Bei der alpinen Ski-WM kredenzt der Weltverband ein Programm, das Kritik provoziert: Traditionsevents ohne Kundschaft treffen auf neue Formate ohne große Zukunft. Sieht so der moderne Skisport aus?

Von Johannes Knuth, Courchevel

Die Einpeitscher gaben wirklich alles, Fahnen zur linken Seite schwenken, zur rechten Seite, dann die La Ola, so hielten sie die Tribüne im Ziel von Courchevel auf Trab. Für ein paar Minuten waren dann keine Regieanweisungen nötig - Bestzeit für den Franzosen Alexis Pinturault, die große Hoffnung der WM-Gastgeber in der Kombination am Dienstag. Gemeinsam verfolgten sie dann still und brav, wie ein paar Konkurrenten sich an Pinturaults Zeit vergeblich mühten, nach neun Startern waren die Medaillen schon verteilt. Jetzt packte auch Pinturault die Freude, er nahm eine TV-Kamera in die Hände und schrie seine Freude hinein. Wer gewinnt, hat immer seinen Spaß.

Und der Rest?

# AUFGABE 1
Gib den Bericht zur Ski-WM in genau zwei Sätzen wieder.
# AUFGABE 2
Wer fuhr laut dem Bericht zur Ski-WM in der Kombination von Courchevel Bestzeit?
# AUFGABE 3
Schreib den Bericht zur Ski-WM im Anschluss an „Und der Rest?“ weiter.
Das Material stammt aus einer anderen Quelle als der Bericht zur Ski-WM.

# BEREITGESTELLTES MATERIAL
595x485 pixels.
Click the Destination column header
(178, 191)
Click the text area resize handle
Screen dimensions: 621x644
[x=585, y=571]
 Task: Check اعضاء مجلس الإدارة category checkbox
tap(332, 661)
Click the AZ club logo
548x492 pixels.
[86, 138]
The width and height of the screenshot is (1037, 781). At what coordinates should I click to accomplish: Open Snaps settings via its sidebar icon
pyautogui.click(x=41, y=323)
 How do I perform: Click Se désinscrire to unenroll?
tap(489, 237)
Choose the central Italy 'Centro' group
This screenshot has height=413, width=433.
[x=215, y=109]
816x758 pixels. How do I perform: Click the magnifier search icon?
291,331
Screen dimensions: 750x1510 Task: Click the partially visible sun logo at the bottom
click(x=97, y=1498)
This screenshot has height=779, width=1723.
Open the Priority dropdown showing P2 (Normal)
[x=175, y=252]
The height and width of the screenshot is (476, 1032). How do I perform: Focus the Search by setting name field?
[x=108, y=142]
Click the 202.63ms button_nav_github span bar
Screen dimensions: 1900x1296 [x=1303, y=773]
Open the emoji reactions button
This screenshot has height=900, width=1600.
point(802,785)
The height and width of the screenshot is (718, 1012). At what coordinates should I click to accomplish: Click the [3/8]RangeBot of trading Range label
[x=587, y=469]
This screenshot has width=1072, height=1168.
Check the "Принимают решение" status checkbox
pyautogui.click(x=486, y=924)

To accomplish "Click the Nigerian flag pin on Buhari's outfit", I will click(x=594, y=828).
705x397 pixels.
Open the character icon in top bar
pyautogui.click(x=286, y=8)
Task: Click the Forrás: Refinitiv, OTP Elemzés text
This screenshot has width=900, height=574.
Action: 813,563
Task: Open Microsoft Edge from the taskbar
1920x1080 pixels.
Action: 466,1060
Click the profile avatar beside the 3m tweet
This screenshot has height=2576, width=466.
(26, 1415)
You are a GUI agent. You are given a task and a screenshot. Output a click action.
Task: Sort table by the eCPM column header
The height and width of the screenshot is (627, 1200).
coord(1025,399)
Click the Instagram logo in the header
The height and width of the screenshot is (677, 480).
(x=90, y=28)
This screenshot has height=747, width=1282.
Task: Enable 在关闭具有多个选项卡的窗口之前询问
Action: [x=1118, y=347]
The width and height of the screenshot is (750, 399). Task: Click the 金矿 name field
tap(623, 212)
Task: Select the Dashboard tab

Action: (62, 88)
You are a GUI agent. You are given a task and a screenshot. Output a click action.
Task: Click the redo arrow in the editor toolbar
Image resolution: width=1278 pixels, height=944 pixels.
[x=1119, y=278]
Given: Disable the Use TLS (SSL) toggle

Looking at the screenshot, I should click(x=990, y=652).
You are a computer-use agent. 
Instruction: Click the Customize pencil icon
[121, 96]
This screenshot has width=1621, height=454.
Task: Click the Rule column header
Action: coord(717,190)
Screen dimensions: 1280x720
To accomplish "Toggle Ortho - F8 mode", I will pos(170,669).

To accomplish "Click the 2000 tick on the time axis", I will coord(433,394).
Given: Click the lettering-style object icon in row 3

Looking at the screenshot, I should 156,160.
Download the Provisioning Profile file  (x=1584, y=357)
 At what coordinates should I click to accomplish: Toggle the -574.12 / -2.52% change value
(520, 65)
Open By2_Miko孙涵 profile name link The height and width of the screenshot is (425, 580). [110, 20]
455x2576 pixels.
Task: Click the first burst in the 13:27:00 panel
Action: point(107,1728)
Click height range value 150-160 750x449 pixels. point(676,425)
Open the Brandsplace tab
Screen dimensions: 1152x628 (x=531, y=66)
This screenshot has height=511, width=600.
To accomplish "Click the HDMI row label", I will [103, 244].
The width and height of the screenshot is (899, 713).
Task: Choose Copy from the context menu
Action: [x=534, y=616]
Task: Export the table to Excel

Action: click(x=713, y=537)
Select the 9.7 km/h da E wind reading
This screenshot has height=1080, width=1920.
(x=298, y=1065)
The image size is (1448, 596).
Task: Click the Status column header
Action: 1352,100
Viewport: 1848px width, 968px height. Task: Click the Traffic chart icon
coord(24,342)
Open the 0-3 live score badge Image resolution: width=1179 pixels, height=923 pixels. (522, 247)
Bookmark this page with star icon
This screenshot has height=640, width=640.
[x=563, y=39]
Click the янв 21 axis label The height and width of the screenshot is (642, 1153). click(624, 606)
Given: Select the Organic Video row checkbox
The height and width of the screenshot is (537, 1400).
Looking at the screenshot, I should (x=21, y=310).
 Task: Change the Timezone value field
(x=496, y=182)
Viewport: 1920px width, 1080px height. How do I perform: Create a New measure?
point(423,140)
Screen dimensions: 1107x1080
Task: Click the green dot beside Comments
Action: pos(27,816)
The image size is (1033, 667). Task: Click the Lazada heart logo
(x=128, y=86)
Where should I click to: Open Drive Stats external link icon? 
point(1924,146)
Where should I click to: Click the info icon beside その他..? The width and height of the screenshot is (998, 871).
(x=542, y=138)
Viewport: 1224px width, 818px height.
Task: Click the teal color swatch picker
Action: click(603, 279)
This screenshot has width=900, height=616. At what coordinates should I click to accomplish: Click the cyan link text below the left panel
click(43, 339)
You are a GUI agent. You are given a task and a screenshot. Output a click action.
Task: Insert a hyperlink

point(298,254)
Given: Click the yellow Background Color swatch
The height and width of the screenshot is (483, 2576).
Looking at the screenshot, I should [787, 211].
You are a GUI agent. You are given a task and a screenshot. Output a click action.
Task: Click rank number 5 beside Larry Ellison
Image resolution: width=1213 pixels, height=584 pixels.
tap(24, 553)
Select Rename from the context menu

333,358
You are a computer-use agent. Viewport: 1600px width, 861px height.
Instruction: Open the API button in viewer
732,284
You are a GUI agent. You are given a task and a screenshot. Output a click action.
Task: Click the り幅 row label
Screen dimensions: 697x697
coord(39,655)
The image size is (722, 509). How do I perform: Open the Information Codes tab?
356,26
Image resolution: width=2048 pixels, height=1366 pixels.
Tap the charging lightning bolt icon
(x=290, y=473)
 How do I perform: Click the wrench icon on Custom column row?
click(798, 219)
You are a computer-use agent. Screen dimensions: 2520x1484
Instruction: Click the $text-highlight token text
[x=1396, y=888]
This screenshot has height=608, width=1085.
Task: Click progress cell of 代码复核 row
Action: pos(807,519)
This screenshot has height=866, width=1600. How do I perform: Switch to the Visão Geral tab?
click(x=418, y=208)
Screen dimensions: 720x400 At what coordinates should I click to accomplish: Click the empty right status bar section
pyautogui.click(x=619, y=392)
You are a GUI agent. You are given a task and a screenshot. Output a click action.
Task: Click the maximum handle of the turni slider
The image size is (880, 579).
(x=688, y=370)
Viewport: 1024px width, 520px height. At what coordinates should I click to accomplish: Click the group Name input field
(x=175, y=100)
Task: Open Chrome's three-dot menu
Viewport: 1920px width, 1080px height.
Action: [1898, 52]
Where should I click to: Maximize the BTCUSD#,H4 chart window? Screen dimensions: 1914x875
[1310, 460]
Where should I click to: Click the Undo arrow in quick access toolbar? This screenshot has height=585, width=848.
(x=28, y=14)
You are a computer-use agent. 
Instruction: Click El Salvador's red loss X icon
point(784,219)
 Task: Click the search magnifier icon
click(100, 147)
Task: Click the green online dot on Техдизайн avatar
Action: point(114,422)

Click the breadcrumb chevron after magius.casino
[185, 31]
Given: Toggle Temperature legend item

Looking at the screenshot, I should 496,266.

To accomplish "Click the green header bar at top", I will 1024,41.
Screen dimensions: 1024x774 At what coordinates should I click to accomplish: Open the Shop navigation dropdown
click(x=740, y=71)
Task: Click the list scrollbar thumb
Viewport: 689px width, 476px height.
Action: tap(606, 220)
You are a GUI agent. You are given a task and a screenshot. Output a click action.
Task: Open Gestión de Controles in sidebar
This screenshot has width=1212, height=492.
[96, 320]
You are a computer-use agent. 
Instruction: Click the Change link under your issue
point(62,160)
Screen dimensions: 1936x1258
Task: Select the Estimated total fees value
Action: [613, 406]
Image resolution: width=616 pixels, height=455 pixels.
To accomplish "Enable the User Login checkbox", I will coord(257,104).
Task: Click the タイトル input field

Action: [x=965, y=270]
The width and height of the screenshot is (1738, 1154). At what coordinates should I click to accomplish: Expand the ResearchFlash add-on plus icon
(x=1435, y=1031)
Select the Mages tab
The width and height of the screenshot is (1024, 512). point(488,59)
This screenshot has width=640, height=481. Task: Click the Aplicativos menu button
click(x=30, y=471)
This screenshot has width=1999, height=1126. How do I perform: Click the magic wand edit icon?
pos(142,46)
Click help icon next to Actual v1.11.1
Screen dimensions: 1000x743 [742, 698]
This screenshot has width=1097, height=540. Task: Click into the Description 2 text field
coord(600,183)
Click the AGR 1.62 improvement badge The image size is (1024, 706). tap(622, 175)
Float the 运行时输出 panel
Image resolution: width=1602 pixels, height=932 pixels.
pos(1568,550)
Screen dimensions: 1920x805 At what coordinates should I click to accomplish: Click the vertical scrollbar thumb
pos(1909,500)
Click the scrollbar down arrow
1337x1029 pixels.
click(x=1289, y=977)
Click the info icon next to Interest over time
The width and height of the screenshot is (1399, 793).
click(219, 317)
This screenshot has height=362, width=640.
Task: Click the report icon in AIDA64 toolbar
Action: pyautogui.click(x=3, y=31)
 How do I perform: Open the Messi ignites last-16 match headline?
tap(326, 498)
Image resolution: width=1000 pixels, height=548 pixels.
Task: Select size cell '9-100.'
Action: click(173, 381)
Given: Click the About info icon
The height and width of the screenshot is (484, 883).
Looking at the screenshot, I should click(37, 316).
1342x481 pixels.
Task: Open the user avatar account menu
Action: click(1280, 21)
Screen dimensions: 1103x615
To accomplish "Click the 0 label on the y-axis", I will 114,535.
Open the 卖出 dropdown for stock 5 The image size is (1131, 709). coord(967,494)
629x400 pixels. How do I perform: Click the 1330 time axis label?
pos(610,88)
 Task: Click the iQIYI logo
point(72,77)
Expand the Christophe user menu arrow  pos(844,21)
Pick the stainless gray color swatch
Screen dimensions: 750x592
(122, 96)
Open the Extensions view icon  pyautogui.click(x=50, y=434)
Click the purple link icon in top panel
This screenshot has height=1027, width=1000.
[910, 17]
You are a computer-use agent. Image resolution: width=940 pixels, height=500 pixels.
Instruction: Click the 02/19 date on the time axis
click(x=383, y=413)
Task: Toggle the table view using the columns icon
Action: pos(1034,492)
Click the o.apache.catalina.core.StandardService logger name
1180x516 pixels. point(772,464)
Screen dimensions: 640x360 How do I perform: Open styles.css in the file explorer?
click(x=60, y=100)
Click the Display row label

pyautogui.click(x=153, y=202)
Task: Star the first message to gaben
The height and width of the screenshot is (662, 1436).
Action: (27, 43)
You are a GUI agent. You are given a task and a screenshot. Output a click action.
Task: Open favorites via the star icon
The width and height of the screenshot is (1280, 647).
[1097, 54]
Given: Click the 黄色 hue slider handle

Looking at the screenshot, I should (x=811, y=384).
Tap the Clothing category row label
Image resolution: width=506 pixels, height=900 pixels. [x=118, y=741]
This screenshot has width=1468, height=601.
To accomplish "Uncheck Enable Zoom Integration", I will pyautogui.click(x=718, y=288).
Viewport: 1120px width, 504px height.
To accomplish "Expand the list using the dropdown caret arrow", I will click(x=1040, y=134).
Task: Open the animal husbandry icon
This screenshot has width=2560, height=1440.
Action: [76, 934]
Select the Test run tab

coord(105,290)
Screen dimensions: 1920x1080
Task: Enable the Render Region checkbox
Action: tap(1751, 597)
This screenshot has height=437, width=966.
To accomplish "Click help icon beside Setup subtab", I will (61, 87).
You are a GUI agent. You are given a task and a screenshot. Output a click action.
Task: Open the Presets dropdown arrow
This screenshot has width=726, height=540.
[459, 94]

# RICHTIGE LÖSUNG 1
Das Programm des Weltverbands bei der alpinen Ski-WM stößt auf Kritik, weil Traditionsevents ohne Publikum auf neue Formate ohne große Zukunft treffen. In der Kombination am Dienstag in Courchevel fuhr der Franzose Alexis Pinturault Bestzeit, an der sich die Konkurrenten vergeblich versuchten, und er schrie seine Freude in eine TV-Kamera.

# RICHTIGE LÖSUNG 2
Der Franzose Alexis Pinturault.

# RICHTIGE LÖSUNG 3
Wenn die ersten Tage der 47. Ski-Weltmeisterschaften in Courchevel und Méribel den Appetit der Ski-Gemeinde anregen sollten, dann war das, was der Weltverband Fis kredenzte, in etwa so gehaltvoll wie "Ravioli aus der Dose", lästerte der Schweizer Blick. Die Allrounder, die einst etwa die Kombination prägten, den traditionsreichen Zweiklang aus Speed und Technik, gibt es fast nicht mehr - zu voll sind die Rennkalender, zu stark die Spezialisten. Auch am Dienstag reüssierten die Slalomkönner, die den Super-G am besten überstanden, der mittlerweile die Abfahrt ersetzt hat. Die Hochgeschwindigkeitsexperten - von Aleksander Kilde bis zu Sofia Goggia - nutzten die Super-Gs lieber zum Warmfahren, als Kostprobe vor den Hauptgängen am Mittwoch (Frauen) und Donnerstag (Männer). Ein überschaubarer Rest tat sich den Slalom an: 20 Starterinnen bei den Frauen (von 33, die den Super-G bestritten hatten), 35 bei den Männern (von 54). Ist das der moderne Alpinsport, von dem die Fis gerade ständig erzählt?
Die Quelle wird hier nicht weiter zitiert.